**What is being asked:** Extract the rows from the start through the line that contains "pos(2522,1104)", inclusive, and repeat them exactly, leaving the pictures out of your answer.
+ + +
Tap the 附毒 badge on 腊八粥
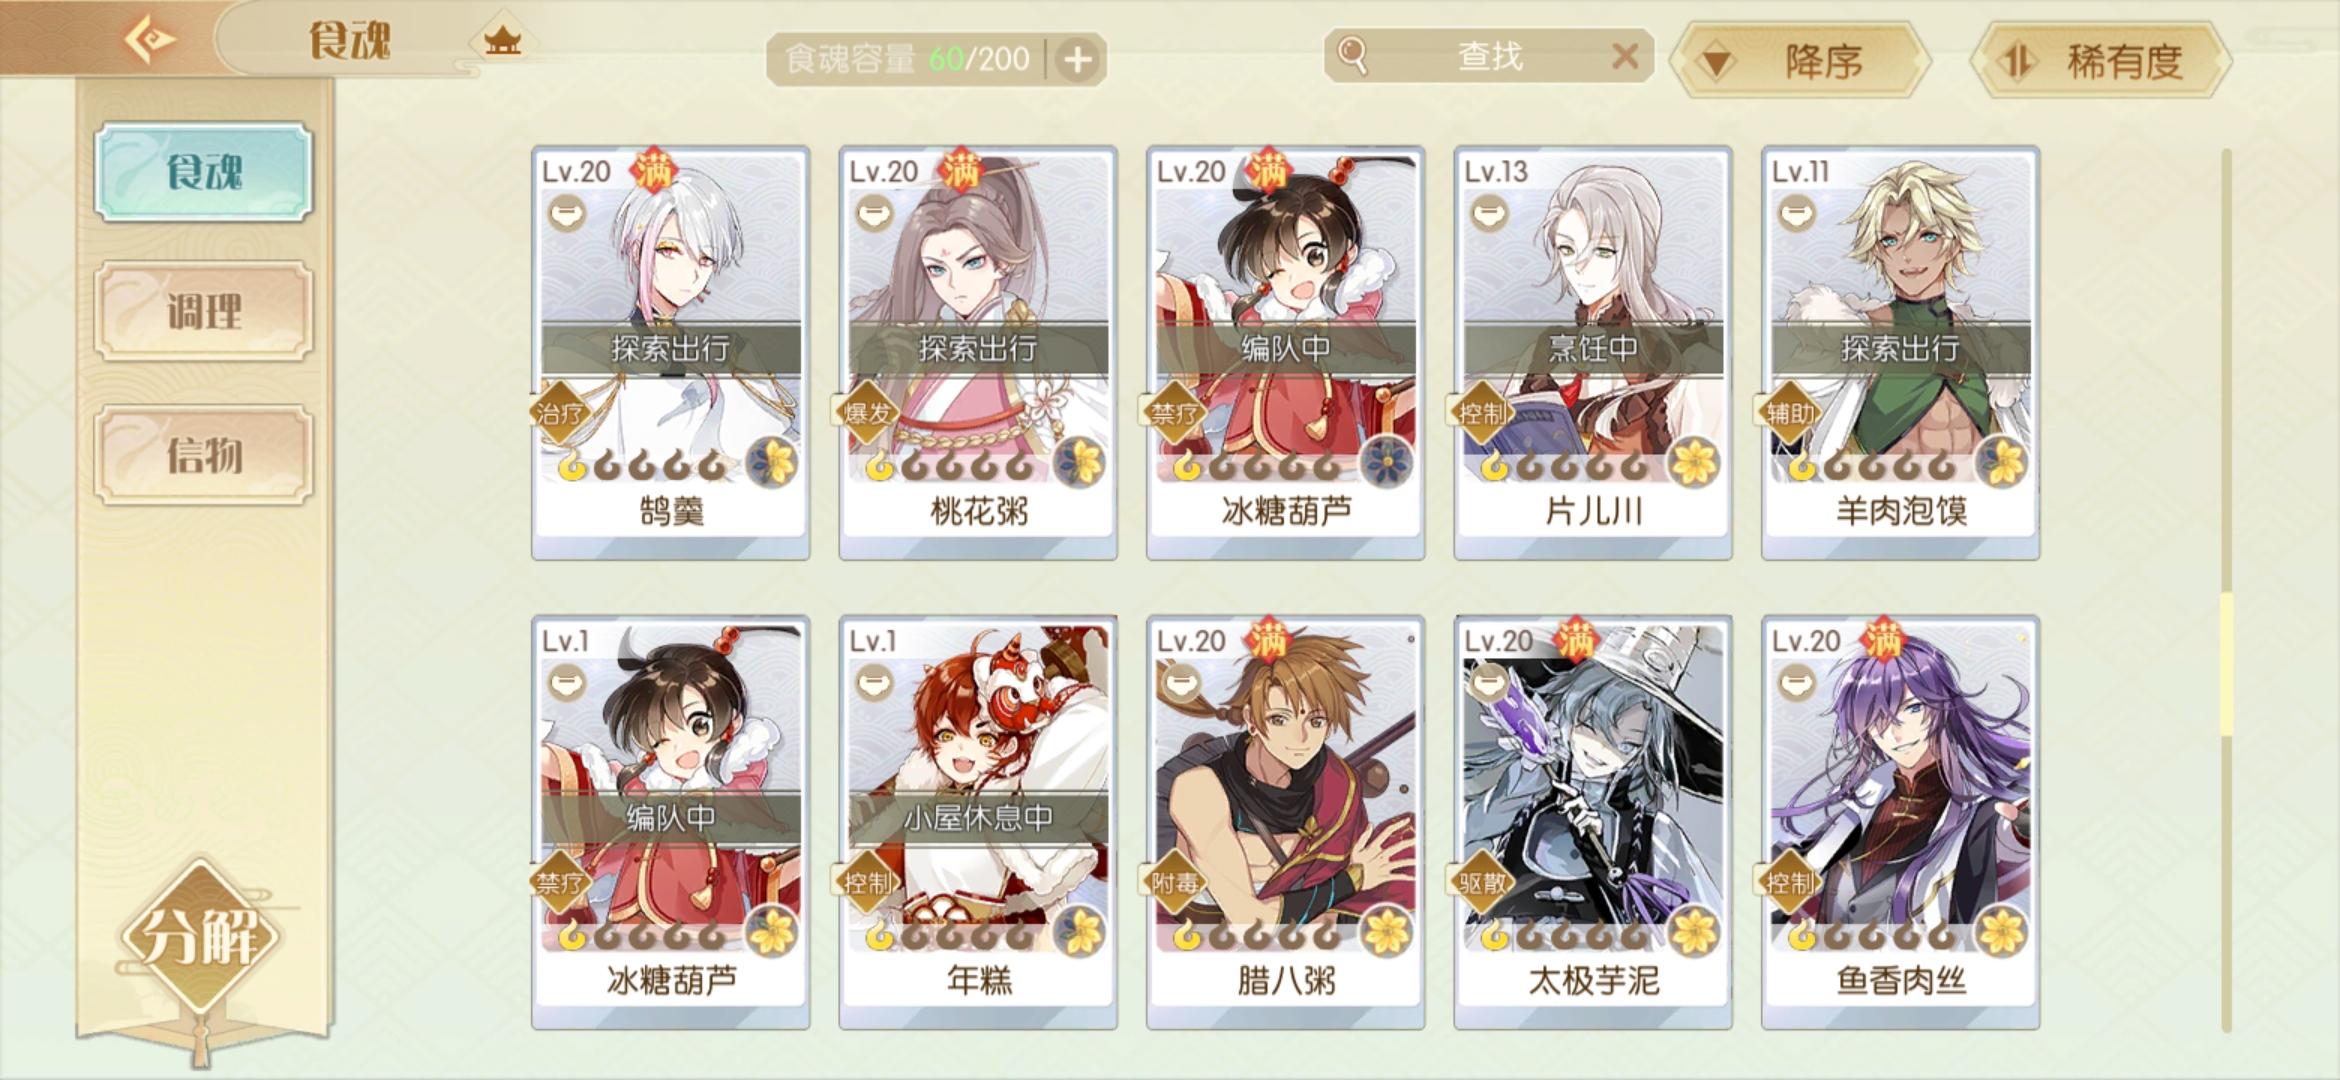The height and width of the screenshot is (1080, 2340). [x=1174, y=882]
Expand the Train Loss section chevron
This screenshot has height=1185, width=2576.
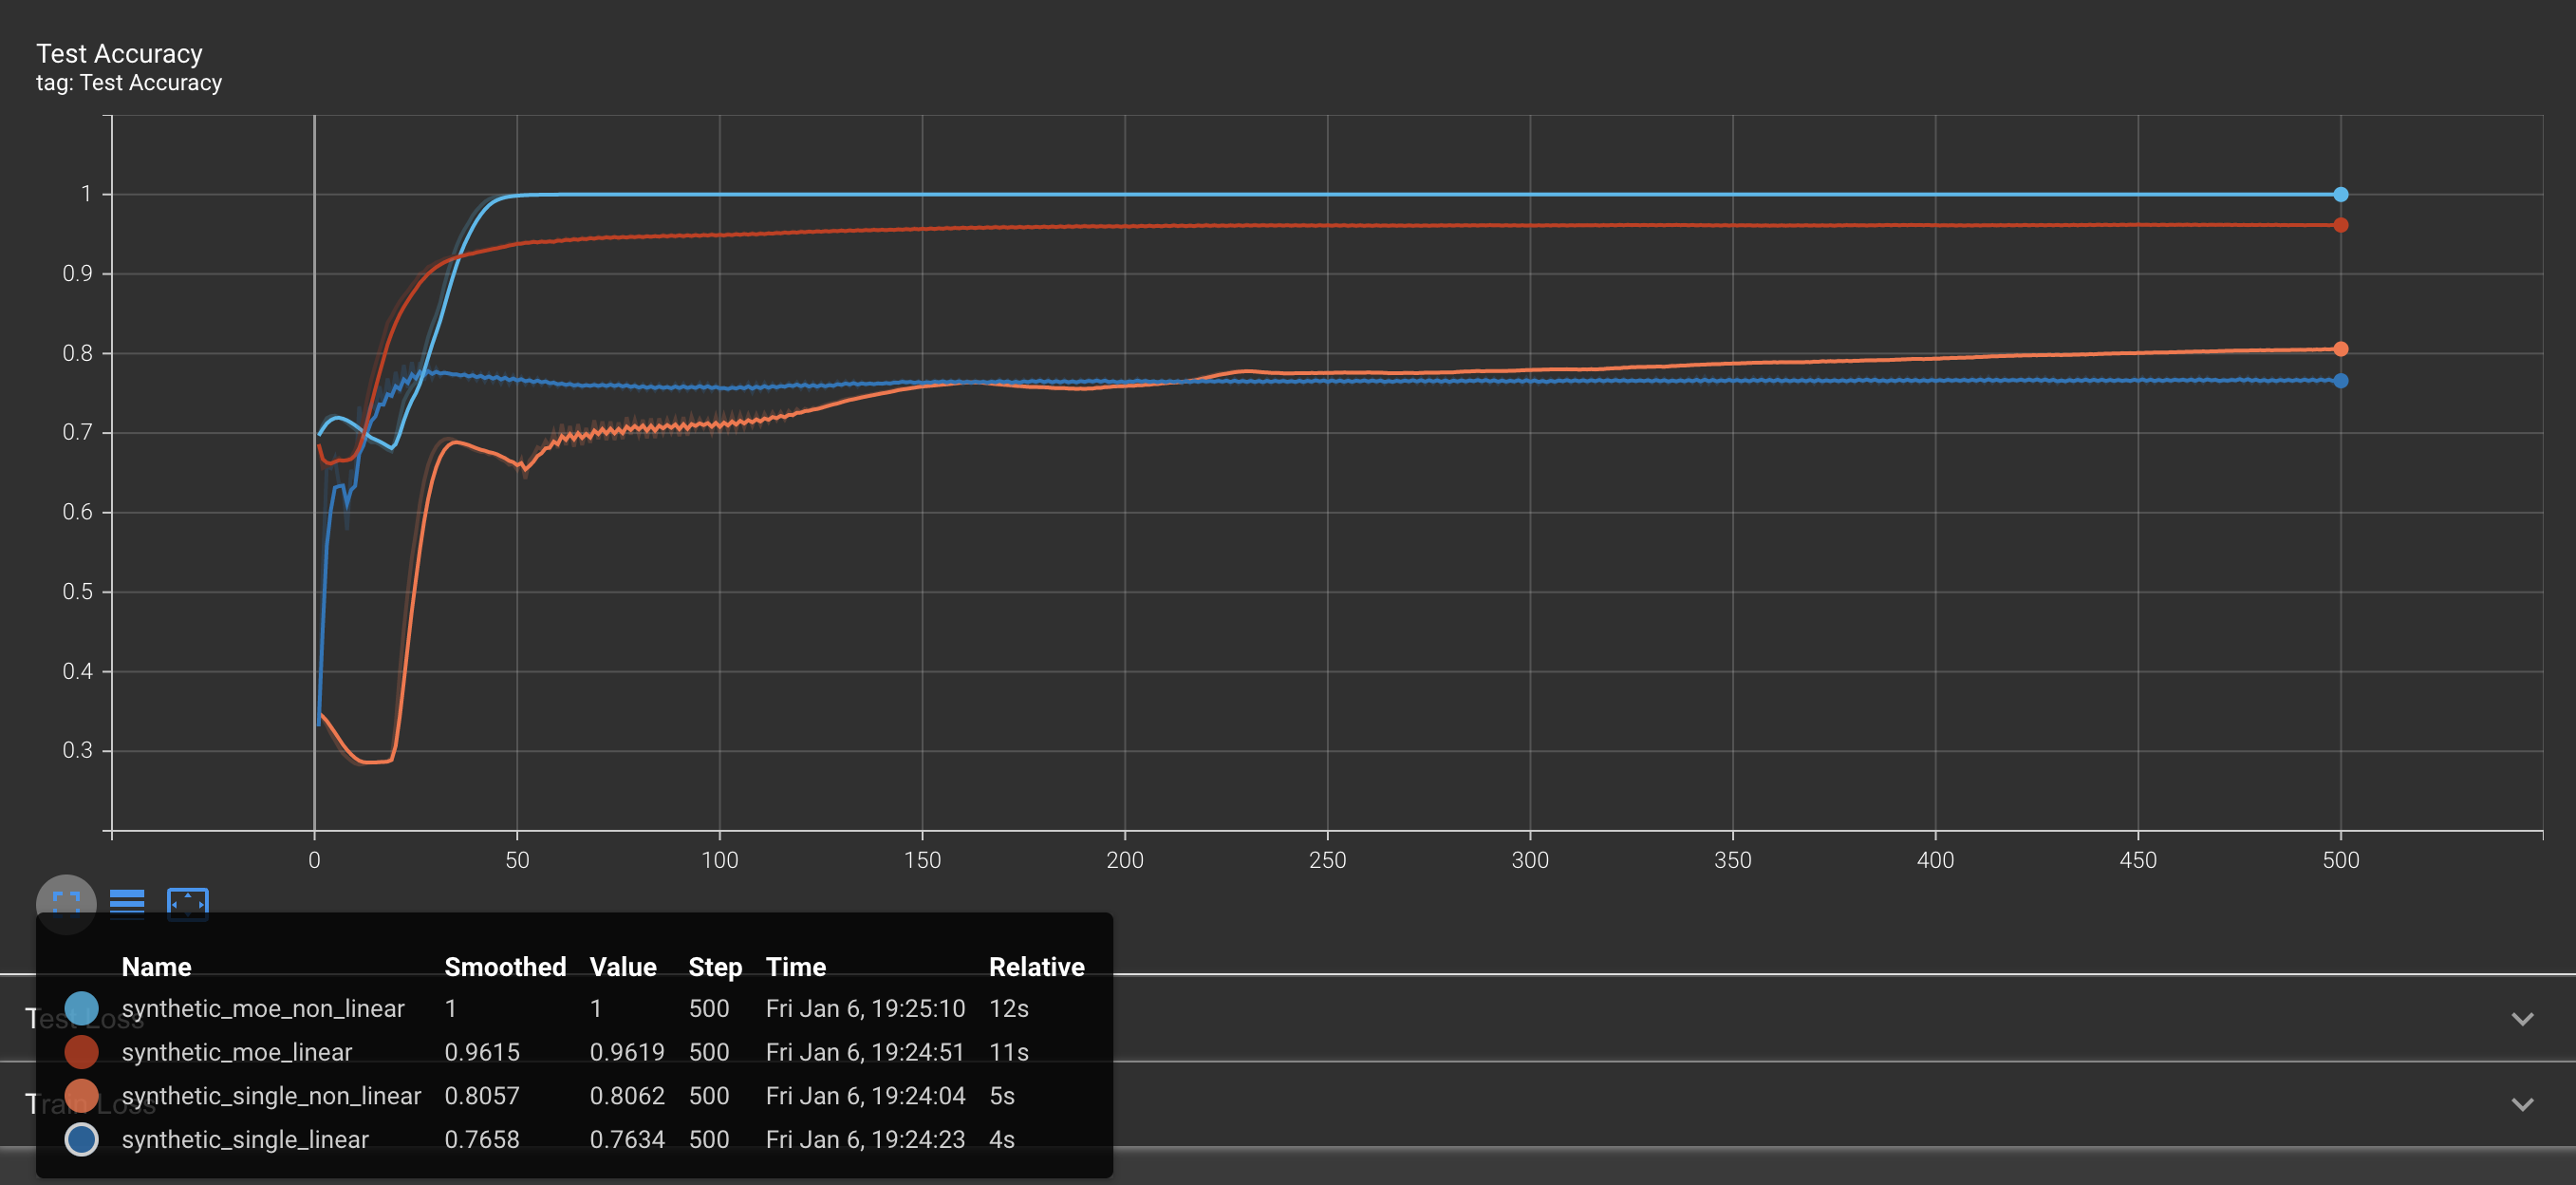pos(2522,1104)
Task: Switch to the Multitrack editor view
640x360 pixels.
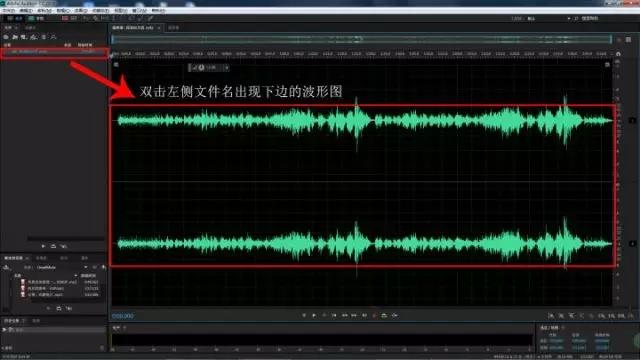Action: pos(36,18)
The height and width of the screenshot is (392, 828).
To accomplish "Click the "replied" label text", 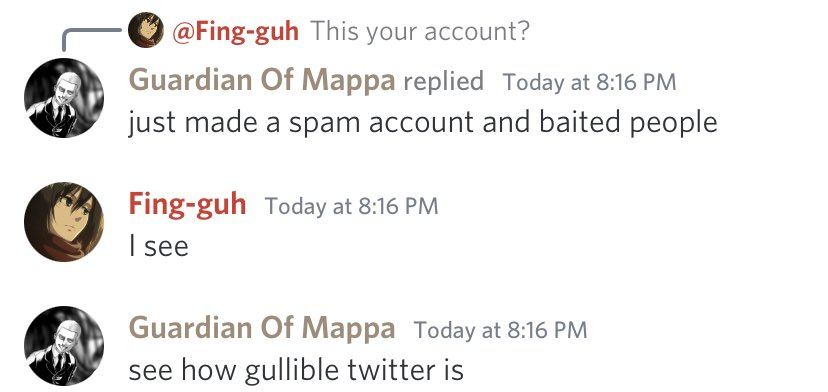I will pyautogui.click(x=443, y=82).
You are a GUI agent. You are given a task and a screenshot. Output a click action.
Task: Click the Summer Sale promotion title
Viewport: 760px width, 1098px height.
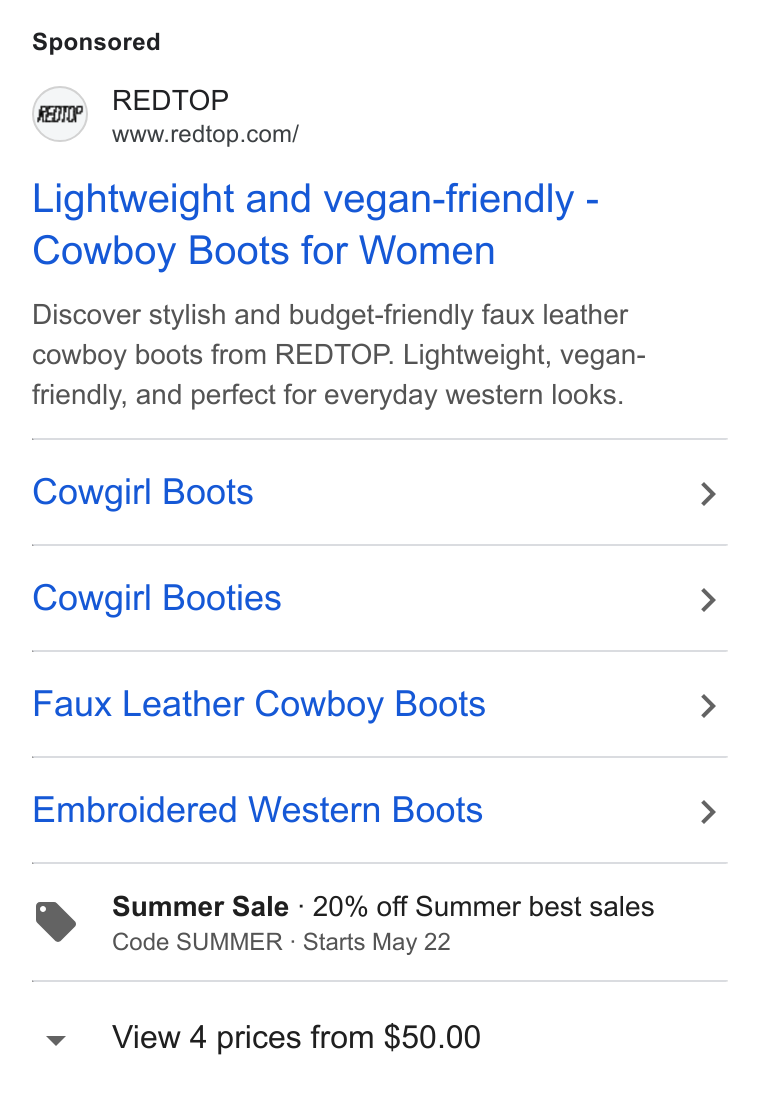pyautogui.click(x=200, y=907)
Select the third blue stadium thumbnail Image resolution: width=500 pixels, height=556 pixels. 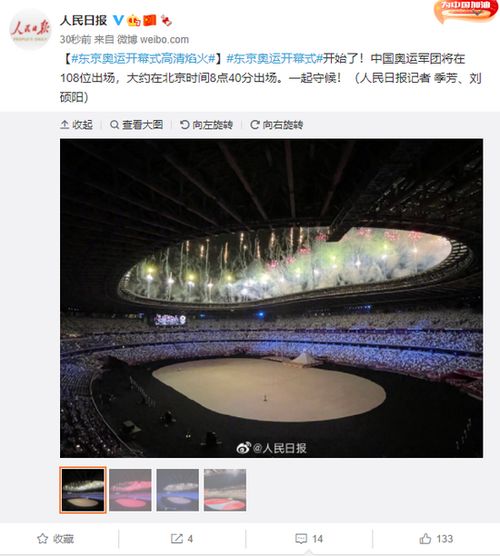(178, 490)
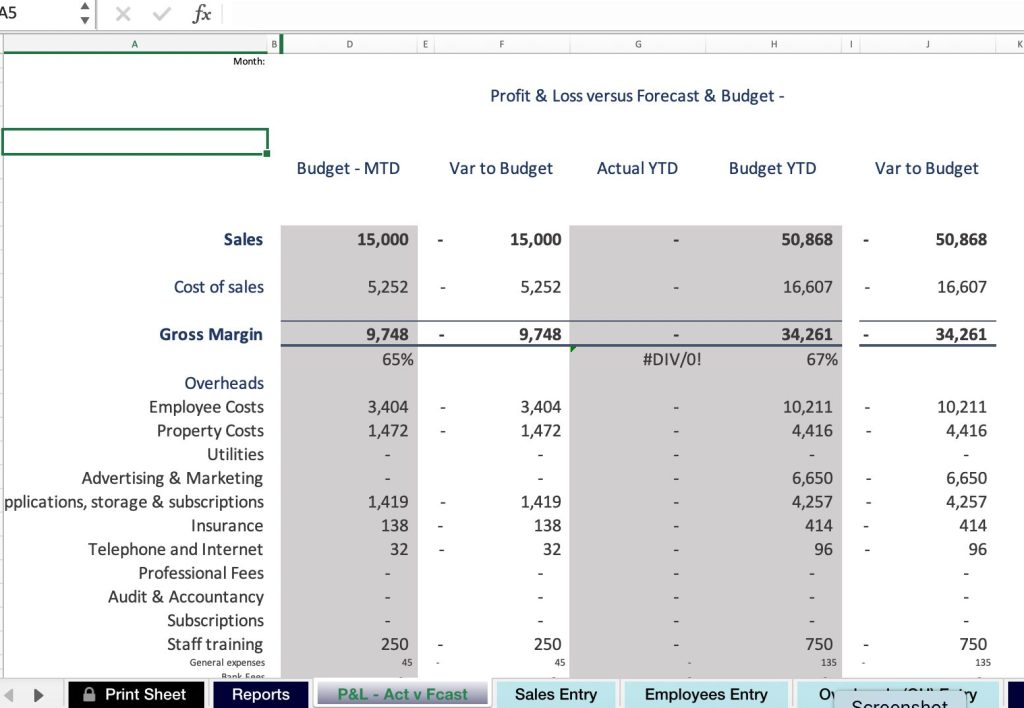Switch to the Reports sheet tab
Viewport: 1024px width, 708px height.
[260, 694]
+ + +
**Exercise output:**
Tap the 附毒 badge on 腊八粥
The height and width of the screenshot is (1080, 2340). [x=1174, y=882]
Expand the Train Loss section chevron
This screenshot has height=1185, width=2576.
pos(2522,1104)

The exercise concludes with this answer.